BEGIN Information shown

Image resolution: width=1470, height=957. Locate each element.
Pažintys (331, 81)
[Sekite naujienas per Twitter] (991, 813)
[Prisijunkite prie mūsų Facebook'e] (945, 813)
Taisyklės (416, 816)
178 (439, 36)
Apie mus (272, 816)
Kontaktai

END Information shown

• **Exercise goal**
Could you copy every record above exactly as written?

• **Solution to the exercise**
Image resolution: width=1470, height=957. Locate each element.
Pažintys (331, 81)
[Sekite naujienas per Twitter] (991, 813)
[Prisijunkite prie mūsų Facebook'e] (945, 813)
Taisyklės (416, 816)
178 (439, 36)
Apie mus (272, 816)
Kontaktai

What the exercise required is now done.